The SKMel5 and N2a cells were grown in coculture for up to 7 days and fixed at days 1, 4, and 7 in 4% PFA after a short rinse in PBS. The cells were then permeabilized and blocked as described above and probed with a mouse monoclonal antibody directed against human α-syn (Abcam) and a rabbit polyclonal antibody directed against MAP2 (Chemicon). After rinsing, the cells were incubated with a Cy3-coupled secondary antibody against mouse (Jackson) and Alexa Fluor 488–coupled against rabbit (Invitrogen) together with Hoechst. The cells were rinsed and mounted in anti-fading solution (DAKO) and analyzed with a Nikon Eclipse E1000 microscope.

SH-SY5Y cell coculture.

SH-SY5Y cells stably expressing either α-syn–DsRed or α-syn–GFP were cocultured on polylysine-coated coverslips for up to 25 days in DMEM plus Glutamax with G418 (0.2 mg/ml), 10% FCS, and P/S. For the first 14 days of coculture, the cells were differentiated with 50 μM retinoic acid. At different time points, cells were fixed with 4% PFA, counterstained with Hoechst, and mounted in antifade mounting solution (DAKO). Transfer was analyzed by epifluorescence with a Nikon Eclipse E1000 microscope.
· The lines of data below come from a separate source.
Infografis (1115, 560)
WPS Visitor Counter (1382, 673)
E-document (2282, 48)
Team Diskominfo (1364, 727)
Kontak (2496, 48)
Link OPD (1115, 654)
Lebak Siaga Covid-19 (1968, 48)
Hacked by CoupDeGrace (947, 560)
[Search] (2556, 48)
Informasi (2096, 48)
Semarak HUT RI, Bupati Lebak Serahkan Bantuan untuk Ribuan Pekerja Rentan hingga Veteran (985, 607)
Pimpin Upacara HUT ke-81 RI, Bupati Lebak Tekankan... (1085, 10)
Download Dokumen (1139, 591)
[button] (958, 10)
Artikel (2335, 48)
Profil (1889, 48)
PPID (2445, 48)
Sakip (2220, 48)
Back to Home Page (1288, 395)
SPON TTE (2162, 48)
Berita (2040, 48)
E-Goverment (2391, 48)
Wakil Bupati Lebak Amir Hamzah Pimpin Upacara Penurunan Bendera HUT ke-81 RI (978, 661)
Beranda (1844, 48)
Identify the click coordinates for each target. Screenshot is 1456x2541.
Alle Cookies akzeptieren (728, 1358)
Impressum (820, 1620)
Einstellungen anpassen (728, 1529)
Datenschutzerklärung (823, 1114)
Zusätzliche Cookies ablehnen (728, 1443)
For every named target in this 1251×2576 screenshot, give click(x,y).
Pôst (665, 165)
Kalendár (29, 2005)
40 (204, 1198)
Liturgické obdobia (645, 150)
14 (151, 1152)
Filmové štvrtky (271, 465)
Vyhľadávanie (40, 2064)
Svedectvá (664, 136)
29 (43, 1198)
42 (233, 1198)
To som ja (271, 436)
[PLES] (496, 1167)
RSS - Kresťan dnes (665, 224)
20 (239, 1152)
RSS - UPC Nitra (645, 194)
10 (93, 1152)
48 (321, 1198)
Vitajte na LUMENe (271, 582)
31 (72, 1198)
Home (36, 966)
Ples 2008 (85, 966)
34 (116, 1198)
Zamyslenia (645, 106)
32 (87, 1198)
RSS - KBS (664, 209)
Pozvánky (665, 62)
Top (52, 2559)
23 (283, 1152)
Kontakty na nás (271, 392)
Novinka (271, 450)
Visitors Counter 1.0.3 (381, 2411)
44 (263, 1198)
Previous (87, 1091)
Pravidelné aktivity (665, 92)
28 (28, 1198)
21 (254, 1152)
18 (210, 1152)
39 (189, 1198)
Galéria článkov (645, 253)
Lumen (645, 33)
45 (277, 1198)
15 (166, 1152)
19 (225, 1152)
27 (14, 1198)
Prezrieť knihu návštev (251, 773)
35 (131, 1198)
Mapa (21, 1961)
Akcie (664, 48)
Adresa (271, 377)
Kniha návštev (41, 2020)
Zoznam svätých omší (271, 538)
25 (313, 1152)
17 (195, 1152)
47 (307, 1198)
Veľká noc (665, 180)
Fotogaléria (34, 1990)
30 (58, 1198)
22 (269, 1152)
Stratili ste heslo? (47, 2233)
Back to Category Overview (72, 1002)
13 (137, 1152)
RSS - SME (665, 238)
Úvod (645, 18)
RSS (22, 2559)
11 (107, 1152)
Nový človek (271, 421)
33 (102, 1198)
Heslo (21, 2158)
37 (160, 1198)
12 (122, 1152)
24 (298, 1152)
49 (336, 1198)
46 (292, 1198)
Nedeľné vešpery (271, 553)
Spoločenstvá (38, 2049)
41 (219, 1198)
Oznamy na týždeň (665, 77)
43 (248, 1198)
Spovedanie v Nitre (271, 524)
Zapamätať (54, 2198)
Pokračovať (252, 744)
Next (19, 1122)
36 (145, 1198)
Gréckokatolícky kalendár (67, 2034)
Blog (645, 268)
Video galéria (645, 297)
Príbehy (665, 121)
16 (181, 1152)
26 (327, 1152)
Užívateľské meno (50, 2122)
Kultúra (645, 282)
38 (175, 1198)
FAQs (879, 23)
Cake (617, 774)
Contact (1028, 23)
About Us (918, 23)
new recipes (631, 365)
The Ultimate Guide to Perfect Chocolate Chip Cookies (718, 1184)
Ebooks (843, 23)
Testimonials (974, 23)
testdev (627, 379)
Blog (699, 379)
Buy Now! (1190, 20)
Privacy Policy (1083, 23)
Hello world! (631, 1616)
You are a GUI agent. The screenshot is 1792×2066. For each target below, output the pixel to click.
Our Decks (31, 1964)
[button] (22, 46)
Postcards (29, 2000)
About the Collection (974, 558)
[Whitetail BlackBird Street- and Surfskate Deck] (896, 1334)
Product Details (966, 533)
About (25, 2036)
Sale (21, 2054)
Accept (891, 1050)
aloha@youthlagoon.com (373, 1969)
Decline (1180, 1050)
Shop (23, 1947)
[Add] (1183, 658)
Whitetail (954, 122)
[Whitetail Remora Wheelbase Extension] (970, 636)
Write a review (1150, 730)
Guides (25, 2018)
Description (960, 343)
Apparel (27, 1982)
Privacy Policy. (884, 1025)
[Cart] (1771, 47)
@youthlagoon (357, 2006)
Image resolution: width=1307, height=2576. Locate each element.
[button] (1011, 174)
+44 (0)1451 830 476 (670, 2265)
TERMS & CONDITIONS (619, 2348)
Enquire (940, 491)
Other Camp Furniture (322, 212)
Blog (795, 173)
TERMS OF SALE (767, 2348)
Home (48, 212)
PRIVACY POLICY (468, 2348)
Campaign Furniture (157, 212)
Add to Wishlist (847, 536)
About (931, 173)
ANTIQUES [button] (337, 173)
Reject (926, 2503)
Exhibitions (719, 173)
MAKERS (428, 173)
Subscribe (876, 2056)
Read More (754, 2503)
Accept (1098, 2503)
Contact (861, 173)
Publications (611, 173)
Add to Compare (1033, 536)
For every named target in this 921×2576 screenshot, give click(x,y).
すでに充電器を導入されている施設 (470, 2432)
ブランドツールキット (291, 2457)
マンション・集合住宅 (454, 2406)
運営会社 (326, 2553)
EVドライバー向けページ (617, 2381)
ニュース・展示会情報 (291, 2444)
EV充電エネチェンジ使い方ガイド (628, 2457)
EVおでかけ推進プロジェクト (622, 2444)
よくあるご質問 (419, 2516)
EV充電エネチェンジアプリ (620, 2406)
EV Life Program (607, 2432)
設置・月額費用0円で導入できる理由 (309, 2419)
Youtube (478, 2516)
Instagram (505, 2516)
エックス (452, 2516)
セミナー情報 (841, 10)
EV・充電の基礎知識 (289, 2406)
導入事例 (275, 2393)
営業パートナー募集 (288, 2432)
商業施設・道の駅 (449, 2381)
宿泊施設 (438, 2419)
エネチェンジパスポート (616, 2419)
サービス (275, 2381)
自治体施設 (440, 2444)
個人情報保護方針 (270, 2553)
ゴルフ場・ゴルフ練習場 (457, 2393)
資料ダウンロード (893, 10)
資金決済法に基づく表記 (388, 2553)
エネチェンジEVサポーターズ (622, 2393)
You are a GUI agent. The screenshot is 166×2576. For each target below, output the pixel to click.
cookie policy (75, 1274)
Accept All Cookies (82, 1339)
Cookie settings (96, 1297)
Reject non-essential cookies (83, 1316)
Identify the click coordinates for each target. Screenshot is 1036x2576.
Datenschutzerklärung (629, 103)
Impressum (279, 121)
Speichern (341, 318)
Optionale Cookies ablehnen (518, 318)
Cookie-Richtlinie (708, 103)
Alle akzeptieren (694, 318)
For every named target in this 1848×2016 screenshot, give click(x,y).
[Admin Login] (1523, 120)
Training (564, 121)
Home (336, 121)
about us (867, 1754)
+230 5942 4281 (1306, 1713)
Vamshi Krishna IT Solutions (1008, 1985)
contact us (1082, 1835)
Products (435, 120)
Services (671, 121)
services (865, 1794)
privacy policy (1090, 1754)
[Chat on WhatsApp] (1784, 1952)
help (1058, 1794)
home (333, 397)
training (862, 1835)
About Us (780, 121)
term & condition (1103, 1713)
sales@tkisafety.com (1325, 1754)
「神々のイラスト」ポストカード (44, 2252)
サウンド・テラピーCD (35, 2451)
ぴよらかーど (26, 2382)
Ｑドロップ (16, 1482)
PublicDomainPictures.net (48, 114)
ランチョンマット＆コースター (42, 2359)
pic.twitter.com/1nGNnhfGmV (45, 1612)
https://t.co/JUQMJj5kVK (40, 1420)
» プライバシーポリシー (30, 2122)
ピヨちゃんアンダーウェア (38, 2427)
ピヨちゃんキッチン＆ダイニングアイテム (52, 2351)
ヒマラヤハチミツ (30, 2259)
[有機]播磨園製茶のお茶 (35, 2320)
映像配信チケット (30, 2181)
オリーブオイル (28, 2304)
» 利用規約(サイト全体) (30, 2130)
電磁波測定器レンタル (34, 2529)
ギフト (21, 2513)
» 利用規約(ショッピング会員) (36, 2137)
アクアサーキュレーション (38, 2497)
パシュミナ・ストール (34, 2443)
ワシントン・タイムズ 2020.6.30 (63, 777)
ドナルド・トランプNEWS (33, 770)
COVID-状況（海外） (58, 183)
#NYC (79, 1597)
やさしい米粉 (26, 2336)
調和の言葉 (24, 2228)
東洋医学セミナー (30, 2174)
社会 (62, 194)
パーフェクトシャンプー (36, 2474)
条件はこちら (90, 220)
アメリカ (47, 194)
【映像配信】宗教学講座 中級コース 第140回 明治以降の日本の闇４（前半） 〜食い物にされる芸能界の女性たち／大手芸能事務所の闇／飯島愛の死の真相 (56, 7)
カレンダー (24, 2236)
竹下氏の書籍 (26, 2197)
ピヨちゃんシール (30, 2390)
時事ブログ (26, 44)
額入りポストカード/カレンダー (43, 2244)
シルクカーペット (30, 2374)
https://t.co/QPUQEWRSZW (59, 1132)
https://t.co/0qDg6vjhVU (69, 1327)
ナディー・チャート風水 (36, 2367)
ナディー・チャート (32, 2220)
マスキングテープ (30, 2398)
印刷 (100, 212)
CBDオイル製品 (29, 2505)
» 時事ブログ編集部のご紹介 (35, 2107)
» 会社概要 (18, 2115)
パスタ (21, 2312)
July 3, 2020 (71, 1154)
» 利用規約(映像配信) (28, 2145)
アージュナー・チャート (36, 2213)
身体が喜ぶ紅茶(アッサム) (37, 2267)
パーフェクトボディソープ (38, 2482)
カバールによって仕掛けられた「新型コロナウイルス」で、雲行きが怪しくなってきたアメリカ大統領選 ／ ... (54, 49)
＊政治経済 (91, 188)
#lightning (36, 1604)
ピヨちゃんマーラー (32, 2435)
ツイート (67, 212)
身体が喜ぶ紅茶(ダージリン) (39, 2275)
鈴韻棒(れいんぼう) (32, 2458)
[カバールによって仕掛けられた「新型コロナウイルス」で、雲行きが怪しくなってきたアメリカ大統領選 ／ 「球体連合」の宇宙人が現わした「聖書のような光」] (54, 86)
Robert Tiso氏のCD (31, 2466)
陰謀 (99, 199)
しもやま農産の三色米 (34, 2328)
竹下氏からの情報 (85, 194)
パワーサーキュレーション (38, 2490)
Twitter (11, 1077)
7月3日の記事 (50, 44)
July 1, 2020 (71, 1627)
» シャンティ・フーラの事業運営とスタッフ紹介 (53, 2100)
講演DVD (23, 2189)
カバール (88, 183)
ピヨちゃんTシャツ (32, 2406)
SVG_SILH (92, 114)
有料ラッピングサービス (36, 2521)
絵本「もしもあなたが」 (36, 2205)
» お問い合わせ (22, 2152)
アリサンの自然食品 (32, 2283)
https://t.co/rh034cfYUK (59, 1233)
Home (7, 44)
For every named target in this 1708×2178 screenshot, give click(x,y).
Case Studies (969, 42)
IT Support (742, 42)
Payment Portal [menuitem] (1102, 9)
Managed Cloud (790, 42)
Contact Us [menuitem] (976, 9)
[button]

Addition of conditioned media to SH-SY5Y cells

HEK cells stably expressing α-syn–DsRed or GFP–α-syn or transiently expressing GFP were cultured as above. For production of conditioned media, the cells were grown in serum-free media for 24 hours; then the medium was removed, passed through a 0.22-μM filter, and concentrated using a centrifugal YM-10 filter device from Millipore. The conditioned medium was then added to SH-SY5Y cells, and when cells were incubated with conditioned medium for multiple days, fresh conditioned medium was added 2 to 3 times a week. The concentration of the tagged α-syn in the conditioned media was adjusted to be around 50 nM for the experiments that lasted over multiple days. To monitor the uptake of GFP–α-syn from conditioned medium into SH-SY5Y cells after 6 hours at 4 or 37°C, conditioned medium from HEK cells expressing GFP–α-syn was concentrated 10 times via a YM-30 filter (Millipore).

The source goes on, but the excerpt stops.